Integrin receptor‐selective peptide based targeting reduces immunogenicity and improves vascular delivery of streptokinase

Streptokinase (STK) is used in treating thrombosis; however, immunogenicity and uniform distribution in the body with resulting bleeding complications are major limiting factors. We hypothesized that an integrin‐receptor‐selective peptide based delivery system would reduce immunogenicity and improve vascular delivery of STK. Plain and surface modified ligand anchored liposomes were prepared using reverse phase evaporation method. These were characterized for shape, size, polydispersity index, entrapment efficiency, number of vesicles/mm 3 and in vitro drug release. Liposomal surface was modified by attaching RGD peptide as ligand.

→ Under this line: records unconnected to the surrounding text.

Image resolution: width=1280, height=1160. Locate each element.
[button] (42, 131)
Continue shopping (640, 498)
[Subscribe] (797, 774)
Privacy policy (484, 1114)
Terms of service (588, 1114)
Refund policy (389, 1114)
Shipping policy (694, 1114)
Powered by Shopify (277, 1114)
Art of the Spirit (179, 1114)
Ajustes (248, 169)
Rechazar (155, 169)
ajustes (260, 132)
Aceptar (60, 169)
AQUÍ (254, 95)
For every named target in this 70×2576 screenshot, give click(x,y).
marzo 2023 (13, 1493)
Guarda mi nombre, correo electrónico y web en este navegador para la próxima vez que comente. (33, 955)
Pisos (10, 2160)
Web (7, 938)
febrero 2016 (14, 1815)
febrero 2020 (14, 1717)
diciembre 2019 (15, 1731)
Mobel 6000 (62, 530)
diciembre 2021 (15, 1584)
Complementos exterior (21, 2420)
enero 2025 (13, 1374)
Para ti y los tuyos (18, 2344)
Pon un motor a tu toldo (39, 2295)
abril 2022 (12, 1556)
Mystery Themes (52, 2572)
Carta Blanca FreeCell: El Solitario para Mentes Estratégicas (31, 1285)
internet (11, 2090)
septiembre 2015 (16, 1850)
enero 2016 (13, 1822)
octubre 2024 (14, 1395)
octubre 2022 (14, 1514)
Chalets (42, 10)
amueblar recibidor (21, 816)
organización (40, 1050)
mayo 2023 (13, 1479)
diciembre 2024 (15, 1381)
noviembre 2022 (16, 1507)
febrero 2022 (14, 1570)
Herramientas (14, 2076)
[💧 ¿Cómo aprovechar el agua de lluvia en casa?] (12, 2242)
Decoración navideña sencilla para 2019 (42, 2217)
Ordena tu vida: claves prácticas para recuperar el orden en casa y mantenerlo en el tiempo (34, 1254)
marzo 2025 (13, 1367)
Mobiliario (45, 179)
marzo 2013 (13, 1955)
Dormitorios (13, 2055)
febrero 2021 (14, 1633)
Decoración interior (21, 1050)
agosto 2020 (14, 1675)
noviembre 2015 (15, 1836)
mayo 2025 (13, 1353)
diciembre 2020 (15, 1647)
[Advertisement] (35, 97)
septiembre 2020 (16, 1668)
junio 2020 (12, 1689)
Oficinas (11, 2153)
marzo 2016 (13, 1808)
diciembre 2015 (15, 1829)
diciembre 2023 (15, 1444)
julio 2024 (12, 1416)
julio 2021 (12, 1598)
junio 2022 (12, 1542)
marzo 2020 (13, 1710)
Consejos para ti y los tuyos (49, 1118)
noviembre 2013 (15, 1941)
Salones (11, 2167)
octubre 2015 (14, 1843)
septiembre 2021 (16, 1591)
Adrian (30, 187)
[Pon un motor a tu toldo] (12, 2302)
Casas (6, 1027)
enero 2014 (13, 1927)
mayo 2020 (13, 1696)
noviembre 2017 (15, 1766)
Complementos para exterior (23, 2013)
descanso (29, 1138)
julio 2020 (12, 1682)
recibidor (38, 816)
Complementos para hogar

Modified liposomes exhibited lower entrapment efficiency (17.7 ± 0.3% vs 20.1 ± 0.2% for conventional liposomes) and released more drug in 48 hours (79.8 ± 2.1%) as compared to conventional liposomes (67.8 ± 3.7%). In ex‐vivo clot penetration studies using fluorescence imaging, ligand conjugated liposomes showed greater penetration in the clot than control. In in vivo studies (BALB/c mice; 28 days), the antibody titer was reduced ( p <0.05) in animals treated with ligand anchored liposomes (0.69 ± 0.14 AU) than those treated with free STK solution (0.81±0.12 AU). In comparison to free STK, the surface modified liposomes resulted in a significant reduction in immunogenicity. In addition the developed delivery system showed higher affinity and better clot penetration than control.